Ask HN: Combine central monitoring with platform embedded monitoring

2 points by user568439 a year ago

My company is using a central monitoring tool (Datadog) and the rule is that everything should be monitored there.

However, the landscape for which I'm responsible has it's own monitoring tool which comes with a lot of out-of-the-box settings and advanced options including dedicated applications for different kind of monitoring (health status, performance, end-2-end, etc...). It also offers an OpenTelemetry API that can be called by the central monitoring tool to fetch all the data.

If I use the dedicated monitoring tool, I benefit from a lot of options like filtering, analytics, drill-down, seamless navigation, almost ready E2E monitroing, etc... I only have to configure some thresholds and decide if they trigger an alert, create a ticket or start some automation. But I'm told that everything should be visible in the central tool and also only this one can create incident tickets and alerts for the 1st line support.

If the central monitoring is to be used, then I basically have to manually replicate configuration/code to process the OpenTelemetry data. I also lose a lot of flexibility because I'm not the owner of the tool and the team responsible for it doesn't understand my landscape and doesn't react fast to any change I require.

All in all I would still be using the dedicated tool to investigate the issues, because it provides much more detailed info with near-zero effort. Therefore the only benefit of the central tool is that 1st line support would see the status in their dashboard and also would have a bit more understanding of the tickets they get since they link history of tickets and resolution outcomes to their monitors.

I don't want to go rogue monitoring my landscape and I also benefit from 1st line support having a bit of awareness of the landscape. But besides of that I would like to use the dedicated tool.

Do you have an idea on how to better combine both options? My first idea is to aggregate the monitoring for the central tool to be much less granular and just detect something like "There is an issue with Health Monitoring for the system XXX". While the dedicated tool would provide the details like "Certificate YYY of system XXX is going to expire in 15 days".

However I must be granular enough to control priorities and ensure the alert is sent to the correct support team. This already forces me to start reworking things that I have readily available when setting the threshold in my dedicated tool.

fhwang a year ago

How is the data getting into these tools in the first place? If your applications are instrumented with OpenTelemetry, you can use the OpenTelemetry Collector as the first hop, and then you might be able to send the data to both tools at the same time.

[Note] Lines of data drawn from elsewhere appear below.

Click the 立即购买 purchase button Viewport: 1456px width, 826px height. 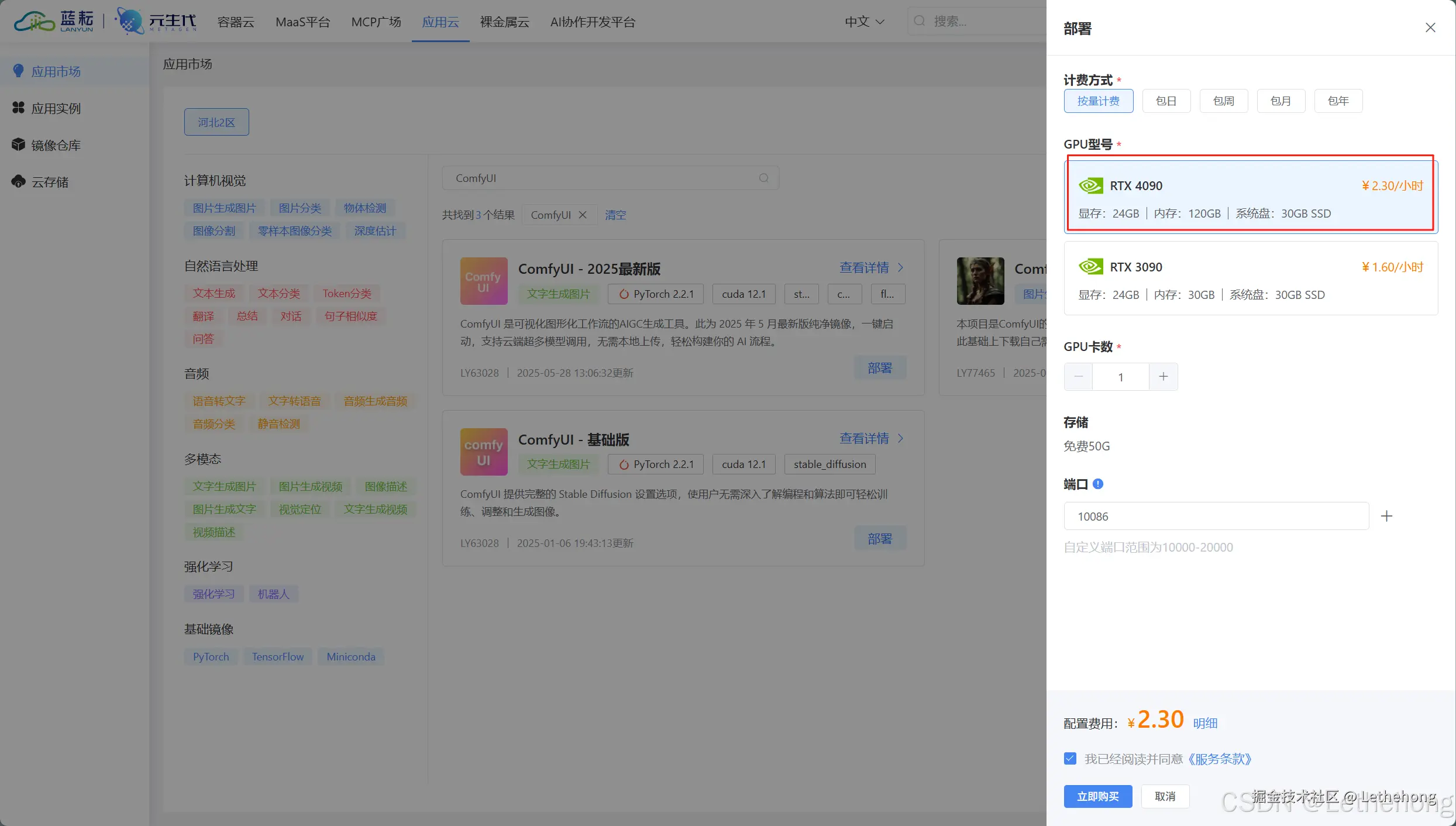(x=1097, y=796)
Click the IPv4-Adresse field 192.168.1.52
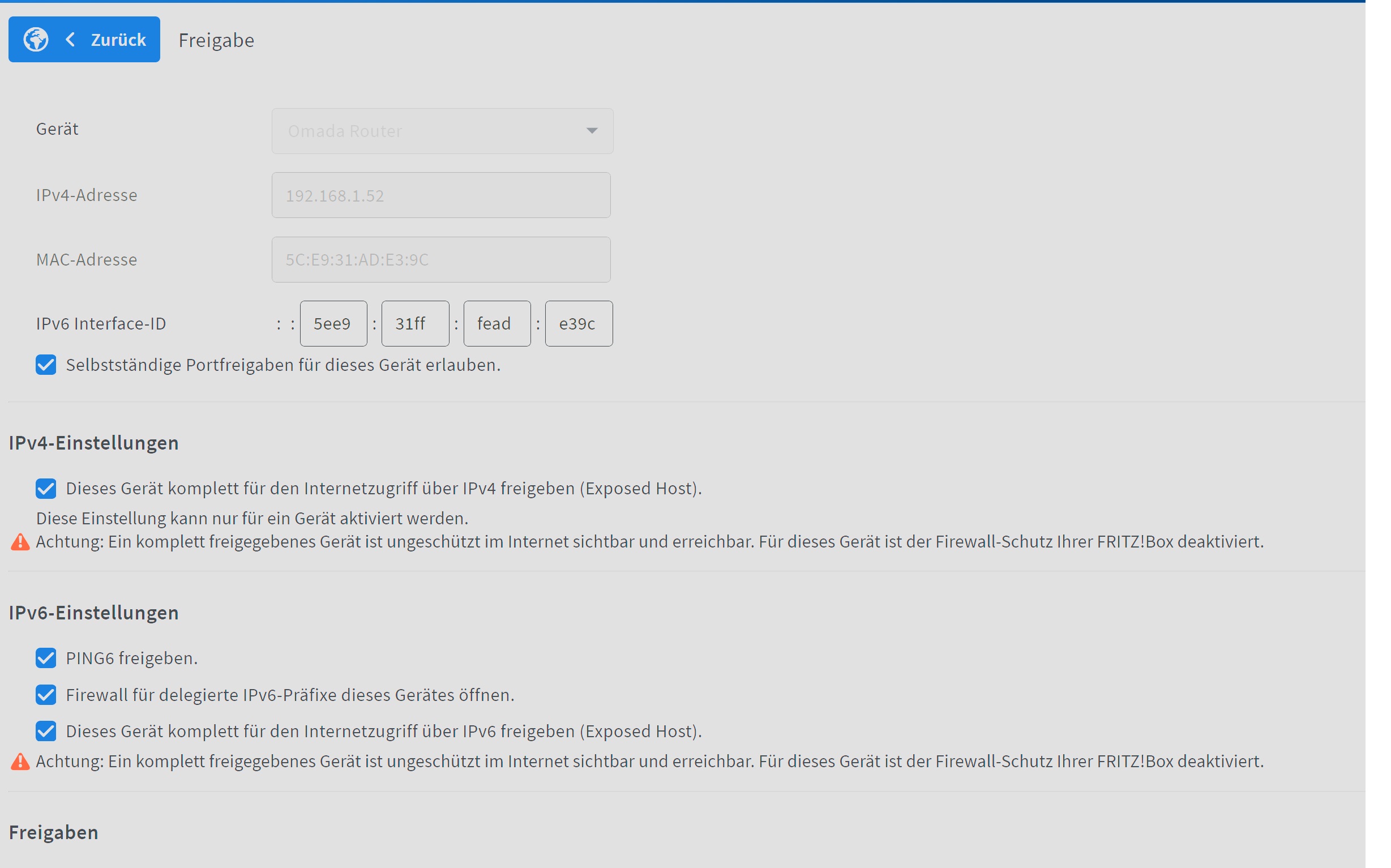The height and width of the screenshot is (868, 1391). tap(440, 195)
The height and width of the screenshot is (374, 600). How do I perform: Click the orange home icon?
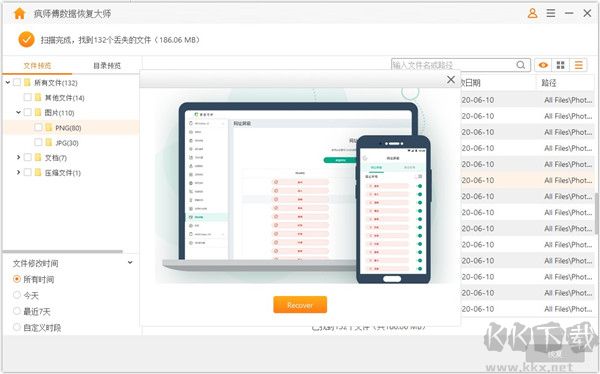tap(19, 14)
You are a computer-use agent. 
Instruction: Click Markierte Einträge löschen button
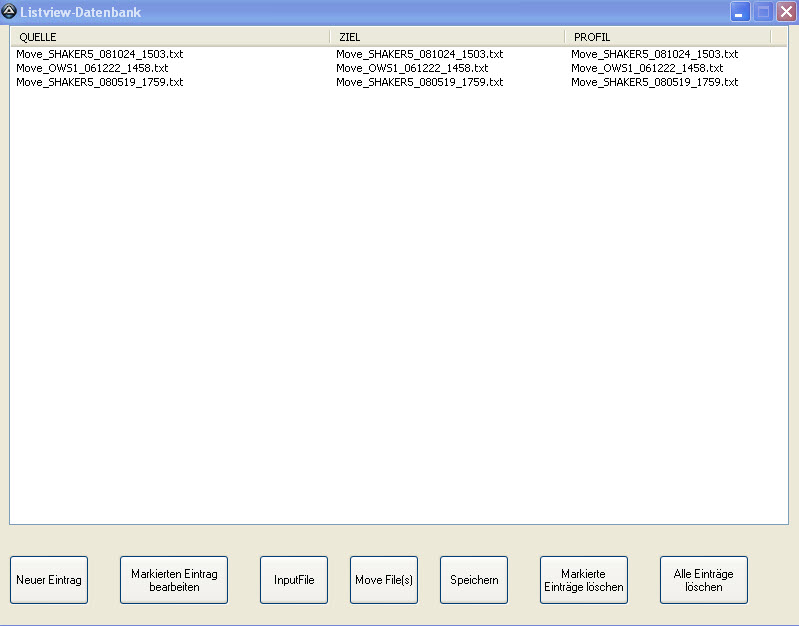584,580
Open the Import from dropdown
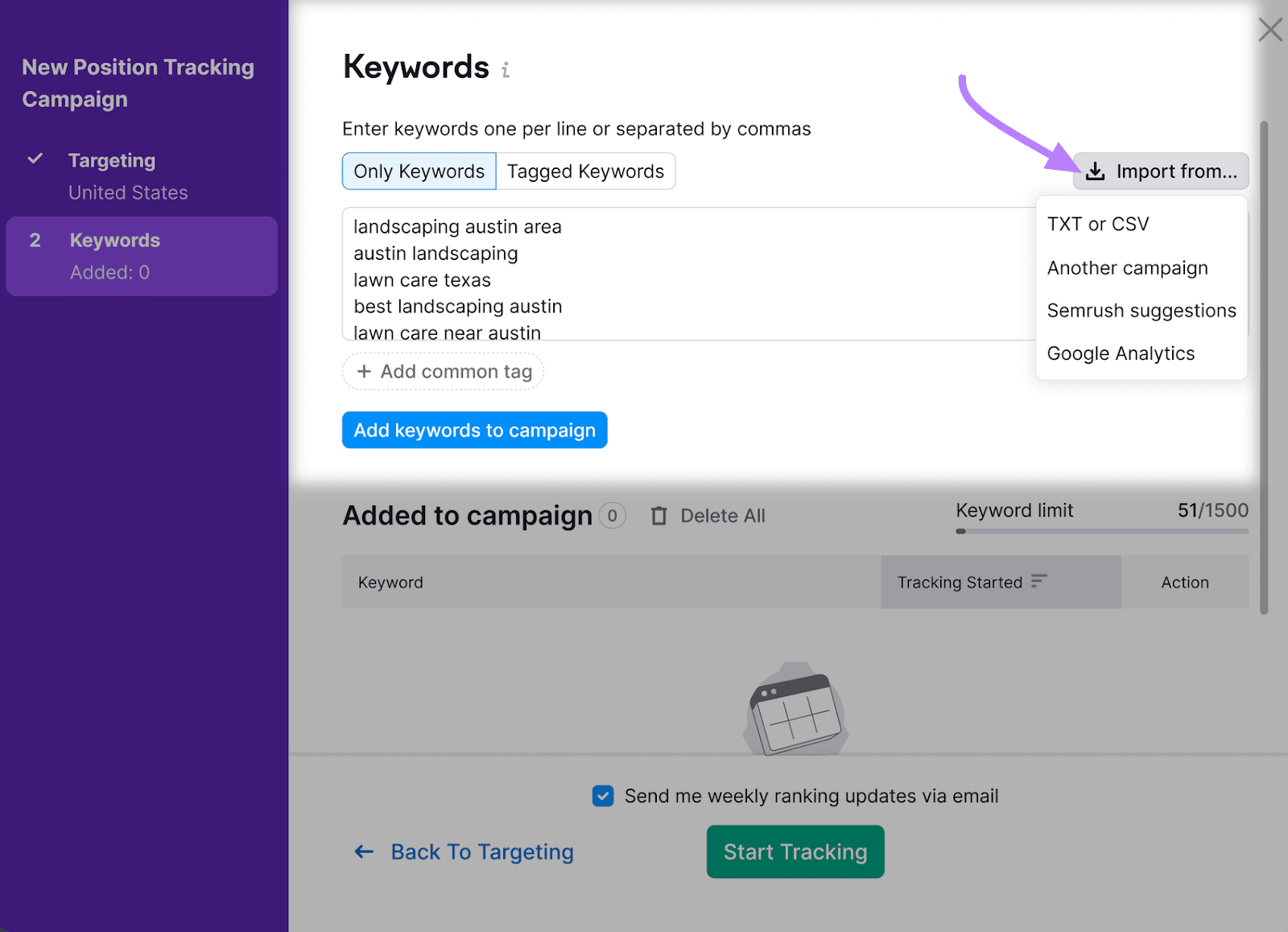The width and height of the screenshot is (1288, 932). tap(1160, 171)
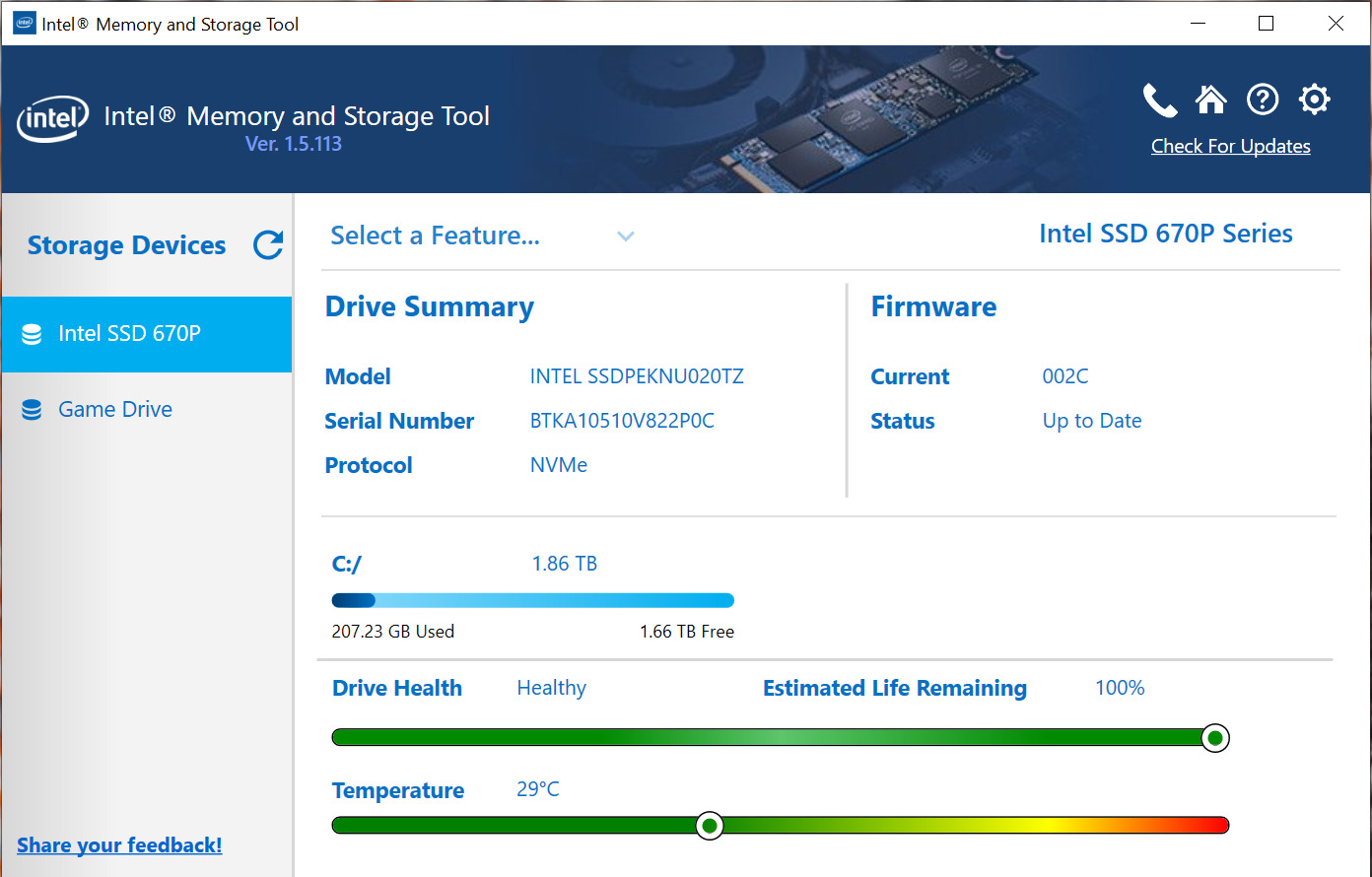This screenshot has height=877, width=1372.
Task: Click the Drive Health slider handle
Action: (x=1215, y=738)
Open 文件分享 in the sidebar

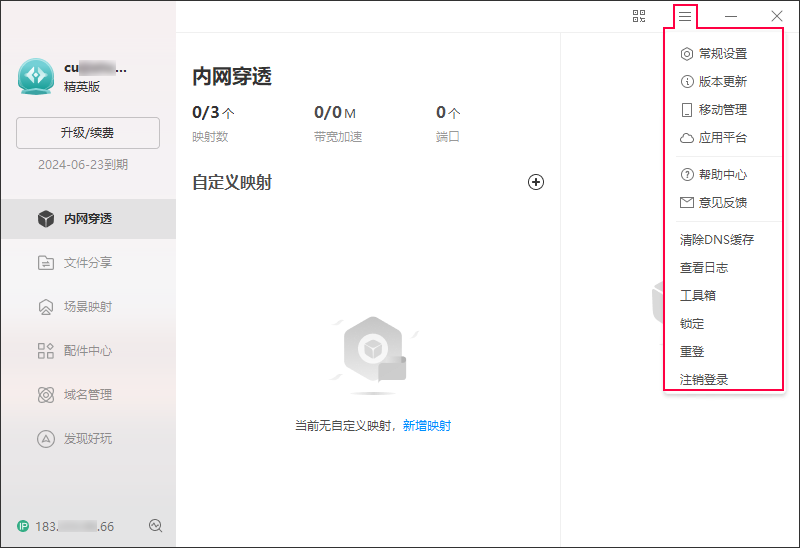tap(87, 263)
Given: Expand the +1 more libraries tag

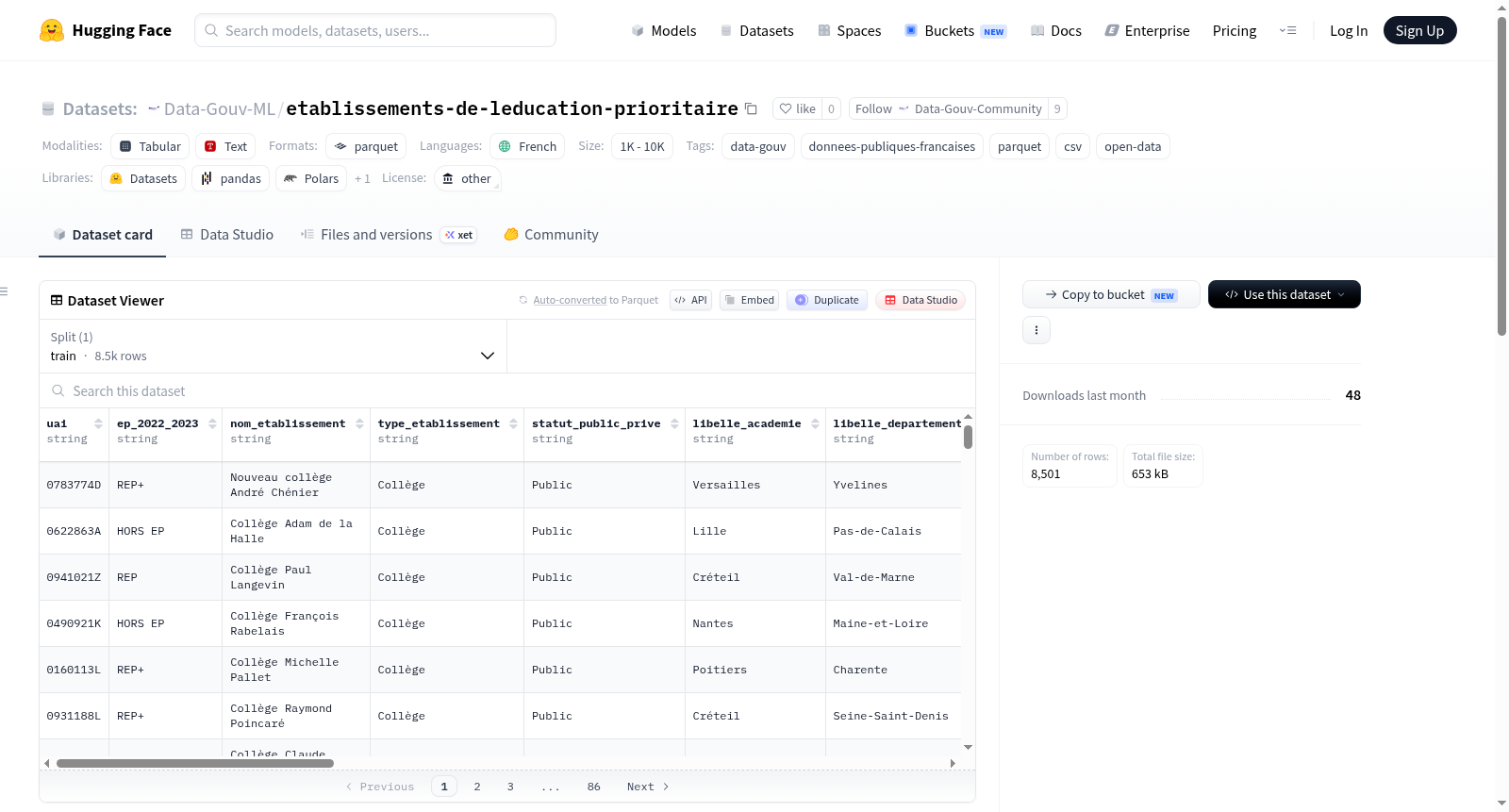Looking at the screenshot, I should (362, 178).
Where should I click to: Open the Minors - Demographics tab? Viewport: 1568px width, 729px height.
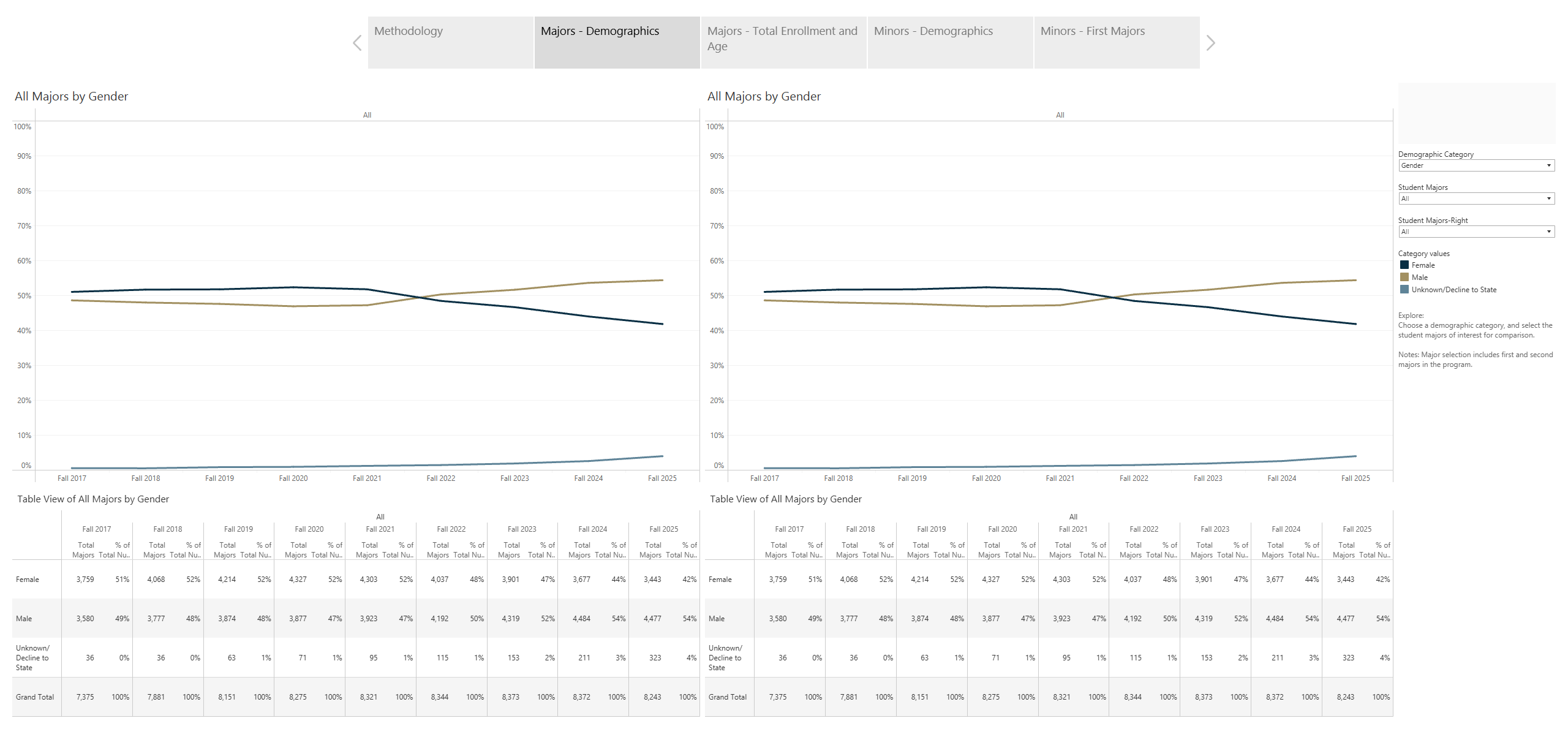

https://opentelemetry.io/docs/collector/

user568439 a year ago

There is a proprietary agent in my system collecting the data and sending it to the monitoring tool in a proprietary format. It's still quite simple and easy to parse though.
However getting the data in Datadog is not a problem. The problem is losing ready to use monitoring tools and apps designed to work for my specific software and having to configure a much more flexible tool as Datadog to do things I already have available.